Again in reference to Paul Tillich, the Cross stands not only as an act of grace, but as an act of judgment (Tillich calls this the “Protestant Principle”). When we look at the Cross, we receive “God’s grace as a gift” (Romans 3:24 above), but we are also judged, as God calls us to be more like the Christ we see crucified there. If we want to overcome our judgmental attitudes towards others, the best place to begin is the Cross, remembering the gracious judgment we receive from God.

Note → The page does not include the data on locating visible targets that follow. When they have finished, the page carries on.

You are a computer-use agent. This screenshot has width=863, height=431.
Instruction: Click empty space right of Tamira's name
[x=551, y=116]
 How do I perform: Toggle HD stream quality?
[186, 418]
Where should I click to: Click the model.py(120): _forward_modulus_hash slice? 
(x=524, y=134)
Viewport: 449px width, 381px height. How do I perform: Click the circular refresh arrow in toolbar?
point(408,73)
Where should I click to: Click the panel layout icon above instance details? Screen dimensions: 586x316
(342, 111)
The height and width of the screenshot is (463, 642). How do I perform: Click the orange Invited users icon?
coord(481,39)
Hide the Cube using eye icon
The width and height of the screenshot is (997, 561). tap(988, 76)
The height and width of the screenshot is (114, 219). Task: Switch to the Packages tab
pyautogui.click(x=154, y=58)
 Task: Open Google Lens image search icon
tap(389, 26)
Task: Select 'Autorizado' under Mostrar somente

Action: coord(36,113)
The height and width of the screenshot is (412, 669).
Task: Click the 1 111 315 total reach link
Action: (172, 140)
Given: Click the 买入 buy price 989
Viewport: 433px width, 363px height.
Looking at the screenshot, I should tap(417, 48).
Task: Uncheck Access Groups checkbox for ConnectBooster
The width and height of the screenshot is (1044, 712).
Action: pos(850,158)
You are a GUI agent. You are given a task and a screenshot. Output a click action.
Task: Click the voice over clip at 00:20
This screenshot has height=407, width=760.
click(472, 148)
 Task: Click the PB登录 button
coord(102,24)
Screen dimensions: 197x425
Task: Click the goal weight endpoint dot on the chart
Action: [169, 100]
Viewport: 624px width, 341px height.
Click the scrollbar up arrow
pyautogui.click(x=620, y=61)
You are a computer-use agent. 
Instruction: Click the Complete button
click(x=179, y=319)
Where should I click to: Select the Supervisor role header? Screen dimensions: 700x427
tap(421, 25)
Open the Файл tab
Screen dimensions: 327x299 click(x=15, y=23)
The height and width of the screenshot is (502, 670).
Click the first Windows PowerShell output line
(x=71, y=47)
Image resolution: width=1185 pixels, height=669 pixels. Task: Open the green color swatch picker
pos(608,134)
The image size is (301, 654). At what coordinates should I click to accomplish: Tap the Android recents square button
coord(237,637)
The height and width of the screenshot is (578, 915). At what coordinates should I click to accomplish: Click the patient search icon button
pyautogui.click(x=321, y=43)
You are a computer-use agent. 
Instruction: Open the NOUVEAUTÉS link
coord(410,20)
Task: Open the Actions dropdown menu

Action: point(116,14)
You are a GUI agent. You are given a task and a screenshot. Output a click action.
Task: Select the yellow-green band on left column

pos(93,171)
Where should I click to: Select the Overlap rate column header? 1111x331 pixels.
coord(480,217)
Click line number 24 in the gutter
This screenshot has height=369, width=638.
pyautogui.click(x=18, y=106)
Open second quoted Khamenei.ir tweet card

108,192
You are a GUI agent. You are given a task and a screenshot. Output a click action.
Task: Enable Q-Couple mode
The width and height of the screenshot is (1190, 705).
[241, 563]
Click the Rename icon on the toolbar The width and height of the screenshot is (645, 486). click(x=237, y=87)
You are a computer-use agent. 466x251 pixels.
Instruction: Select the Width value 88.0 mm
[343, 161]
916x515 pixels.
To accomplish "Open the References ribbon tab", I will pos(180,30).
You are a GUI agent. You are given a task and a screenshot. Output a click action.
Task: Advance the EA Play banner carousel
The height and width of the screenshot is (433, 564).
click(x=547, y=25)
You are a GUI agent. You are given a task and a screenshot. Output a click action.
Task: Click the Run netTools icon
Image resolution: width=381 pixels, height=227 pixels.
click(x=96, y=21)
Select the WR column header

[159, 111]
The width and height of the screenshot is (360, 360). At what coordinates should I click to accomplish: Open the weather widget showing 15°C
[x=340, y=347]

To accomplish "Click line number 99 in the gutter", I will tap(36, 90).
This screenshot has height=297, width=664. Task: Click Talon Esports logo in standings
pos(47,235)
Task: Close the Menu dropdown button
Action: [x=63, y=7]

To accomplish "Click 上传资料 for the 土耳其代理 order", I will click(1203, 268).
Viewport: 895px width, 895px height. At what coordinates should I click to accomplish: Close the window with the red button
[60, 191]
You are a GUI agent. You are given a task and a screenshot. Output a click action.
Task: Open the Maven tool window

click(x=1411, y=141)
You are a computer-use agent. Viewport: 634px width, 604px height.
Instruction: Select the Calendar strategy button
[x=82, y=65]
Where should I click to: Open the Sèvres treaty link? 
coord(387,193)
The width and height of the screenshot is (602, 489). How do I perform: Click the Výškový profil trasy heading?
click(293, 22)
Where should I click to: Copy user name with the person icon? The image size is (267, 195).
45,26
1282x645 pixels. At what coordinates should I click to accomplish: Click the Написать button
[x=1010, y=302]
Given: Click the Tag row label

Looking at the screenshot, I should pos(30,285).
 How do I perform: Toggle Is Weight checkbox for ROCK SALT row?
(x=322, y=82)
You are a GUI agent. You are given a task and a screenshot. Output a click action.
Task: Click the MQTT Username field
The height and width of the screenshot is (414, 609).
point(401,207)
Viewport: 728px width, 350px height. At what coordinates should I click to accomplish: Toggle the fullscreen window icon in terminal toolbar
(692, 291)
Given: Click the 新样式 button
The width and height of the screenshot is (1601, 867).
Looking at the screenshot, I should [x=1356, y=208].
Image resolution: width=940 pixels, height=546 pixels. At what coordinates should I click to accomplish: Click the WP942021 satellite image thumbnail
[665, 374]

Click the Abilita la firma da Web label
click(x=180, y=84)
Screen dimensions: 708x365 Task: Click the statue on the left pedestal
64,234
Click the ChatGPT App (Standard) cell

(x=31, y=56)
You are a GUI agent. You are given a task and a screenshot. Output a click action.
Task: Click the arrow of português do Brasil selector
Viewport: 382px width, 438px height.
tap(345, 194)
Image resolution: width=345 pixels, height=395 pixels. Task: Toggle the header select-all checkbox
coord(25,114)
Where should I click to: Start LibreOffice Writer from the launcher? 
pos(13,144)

In all my reading, the best author I’ve found on the topic of grace is Brennan Manning. He’s a former Franciscan monk and an alcoholic. When I invited him to speak at the college where I was chaplain, I heard a lot of concern that he was “telling only half the Gospel.” The other half, of course, in the minds of my critics, is judgment. Is grace only half of the Gospel? I don’t think so. Ephesians 2:8-10 says it is by grace that we are saved through faith, and that this is the gift from God.

I believe God is gracious towards us. I believe grace is to be freely received, and freely given. And I believe as we grow in grace, we are saved. No, I believe grace is the whole Gospel.

Postscript: The Sacramental Seal. Jesus Christ is the incarnation of grace. In Christ, God accepts us: as we are, as we become, as God’s hopes are realized in our conformity to Christ’s image. This means that the sacraments are a means of grace (how we receive grace). They are also an expression of faith. Observing the sacraments says, “I believe God accepts me, I receive God’s grace, I become more gracious, I become more like Christ.”